_Job_. Copy out all of the data below word for word, from the first line through the last.

# Data shown start

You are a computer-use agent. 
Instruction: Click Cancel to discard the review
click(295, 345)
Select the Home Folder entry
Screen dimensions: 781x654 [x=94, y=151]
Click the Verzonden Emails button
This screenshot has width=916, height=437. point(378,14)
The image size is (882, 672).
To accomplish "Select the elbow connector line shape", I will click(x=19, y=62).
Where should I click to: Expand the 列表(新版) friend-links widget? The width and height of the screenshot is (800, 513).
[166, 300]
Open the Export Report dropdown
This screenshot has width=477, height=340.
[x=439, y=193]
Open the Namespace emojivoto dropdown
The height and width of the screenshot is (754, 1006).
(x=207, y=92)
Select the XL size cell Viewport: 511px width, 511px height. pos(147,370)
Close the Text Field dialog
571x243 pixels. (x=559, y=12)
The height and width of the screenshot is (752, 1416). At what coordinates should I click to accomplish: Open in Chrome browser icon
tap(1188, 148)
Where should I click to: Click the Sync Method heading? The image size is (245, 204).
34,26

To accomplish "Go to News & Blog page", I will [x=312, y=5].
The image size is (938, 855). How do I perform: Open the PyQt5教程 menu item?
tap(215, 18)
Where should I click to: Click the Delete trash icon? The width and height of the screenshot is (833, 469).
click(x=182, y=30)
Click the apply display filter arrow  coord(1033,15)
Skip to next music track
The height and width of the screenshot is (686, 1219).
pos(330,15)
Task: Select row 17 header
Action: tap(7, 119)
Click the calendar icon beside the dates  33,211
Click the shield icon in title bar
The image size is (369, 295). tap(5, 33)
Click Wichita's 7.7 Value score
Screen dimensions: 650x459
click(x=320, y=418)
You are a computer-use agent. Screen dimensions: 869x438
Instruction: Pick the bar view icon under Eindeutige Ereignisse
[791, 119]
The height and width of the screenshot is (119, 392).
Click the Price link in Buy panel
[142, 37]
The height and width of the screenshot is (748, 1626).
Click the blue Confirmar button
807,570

# Data shown end

_Task answer_.
You are a computer-use agent. 
Instruction: Click Cancel to discard the review
click(295, 345)
Select the Home Folder entry
Screen dimensions: 781x654 [x=94, y=151]
Click the Verzonden Emails button
This screenshot has width=916, height=437. point(378,14)
The image size is (882, 672).
To accomplish "Select the elbow connector line shape", I will click(x=19, y=62).
Where should I click to: Expand the 列表(新版) friend-links widget? The width and height of the screenshot is (800, 513).
[166, 300]
Open the Export Report dropdown
This screenshot has width=477, height=340.
[x=439, y=193]
Open the Namespace emojivoto dropdown
The height and width of the screenshot is (754, 1006).
(x=207, y=92)
Select the XL size cell Viewport: 511px width, 511px height. pos(147,370)
Close the Text Field dialog
571x243 pixels. (x=559, y=12)
The height and width of the screenshot is (752, 1416). At what coordinates should I click to accomplish: Open in Chrome browser icon
tap(1188, 148)
Where should I click to: Click the Sync Method heading? The image size is (245, 204).
34,26

To accomplish "Go to News & Blog page", I will [x=312, y=5].
The image size is (938, 855). How do I perform: Open the PyQt5教程 menu item?
tap(215, 18)
Where should I click to: Click the Delete trash icon? The width and height of the screenshot is (833, 469).
click(x=182, y=30)
Click the apply display filter arrow  coord(1033,15)
Skip to next music track
The height and width of the screenshot is (686, 1219).
pos(330,15)
Task: Select row 17 header
Action: tap(7, 119)
Click the calendar icon beside the dates  33,211
Click the shield icon in title bar
The image size is (369, 295). tap(5, 33)
Click Wichita's 7.7 Value score
Screen dimensions: 650x459
click(x=320, y=418)
You are a computer-use agent. Screen dimensions: 869x438
Instruction: Pick the bar view icon under Eindeutige Ereignisse
[791, 119]
The height and width of the screenshot is (119, 392).
Click the Price link in Buy panel
[142, 37]
The height and width of the screenshot is (748, 1626).
Click the blue Confirmar button
807,570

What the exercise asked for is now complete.